Dear Dyersburg FUMC Family,
By now I hope that you are aware that our bishop, Bill McAlilly, has directed the churches of the Memphis and Tennessee Annual Conferences to suspend in -person worship through the end of May. While I am disappointed—as I’m sure many of you are—that we are not able to meet in person at this time, my soul also rests fully in the knowledge that our congregation is bearing witness to God’s love and goodness like never before. Dyersburg FUMC is the being the church outside the walls, holding tight to the ministries of love that have long-since served our community, and finding new ways to be in ministry for a new time.
Were I to list the ways that I have seen the church being the church, I could fill up our newsletters until the end of time. I am so grateful for all of you and your faithfulness to God, your neighbor, and the mission of the church to make disciples for the transformation of the world!
In my prayer time this morning, I read a meditation by Father Richard Rohr about liminal space. Liminal space describes times and places when we find that we have left something behind, but have not yet discovered what is coming next—much like where we find ourselves now. We are no longer living in the world to which we have become accustomed, but we don’t yet know what is emerging. Rohr reminds us that “in such space, we are not certain or in control.” But rather than being frightened by our lack of control, the invitation of liminal space is to trust that God is fully in control of what is emerging.
In the 43rd chapter of Isaiah, God says to the people through the prophet, “I am about to do a new thing; now it springs forth, do you not perceive it?” Notice that God doesn’t say, “I need you to do a new thing.” God says, “I am doing a new thing,” and invites us to perceive it. In the course of my life, I have had the privilege of perceiving God doing new things for me or for my family, and of watching others perceive the new thing that God is doing in their lives or in the lives of their families. But never have I had such a profound experience of being part of God’s gathered people who have the chance to perceive together the new thing that God is doing for all of us.
When we are in a liminal space, our natural reaction is to try to bring back what was before, to return to the ways that make us comfortable and the ways where we know how to function and succeed. But the beauty of liminal space is that while it gently invites us to acknowledge and grieve the way things were, it also allows us to open our eyes wide to what God is doing next.

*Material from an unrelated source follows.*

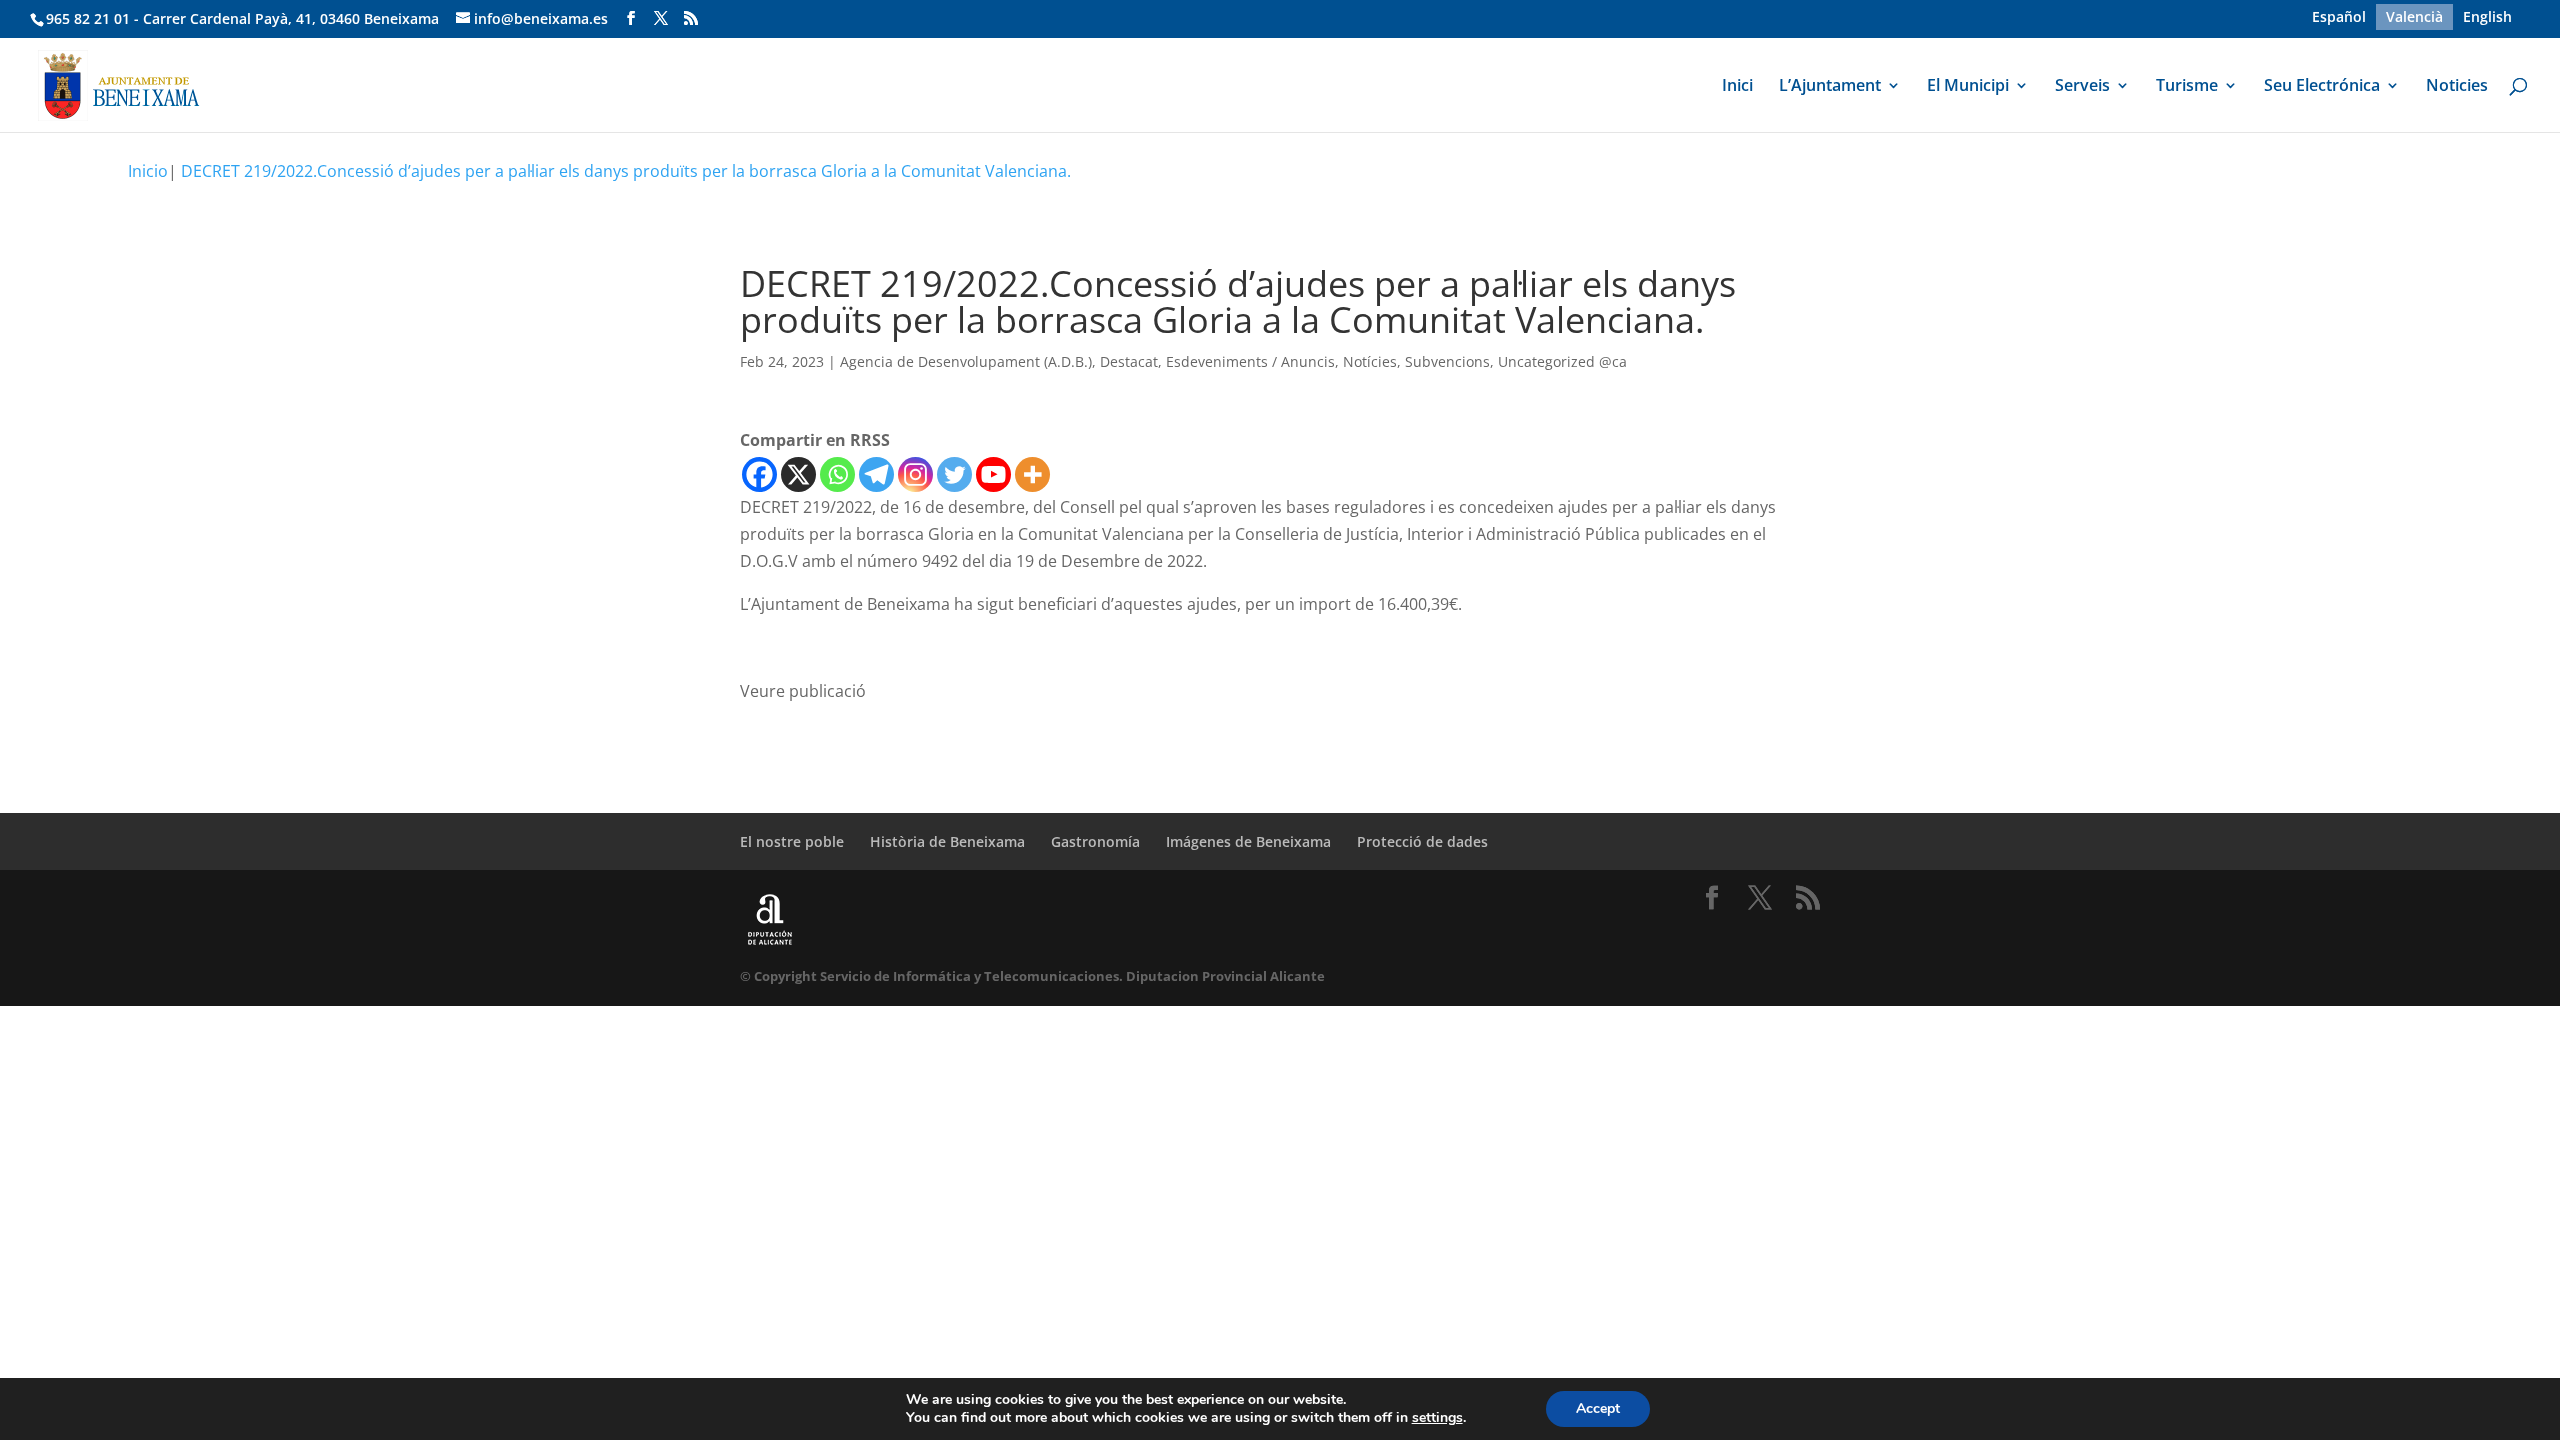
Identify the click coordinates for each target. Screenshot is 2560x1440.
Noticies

Friends, God is doing something new. Something glorious is emerging out of this in-between time; something that only God can bring forth. My prayer this morning during my quiet time was that God would open our eyes to this new thing. My prayer for us is that we don’t miss this chance to work and live into this new thing that God is doing. God is doing a new thing. Let us perceive it and be swept up in it, for the sake of God’s name and God’s glory!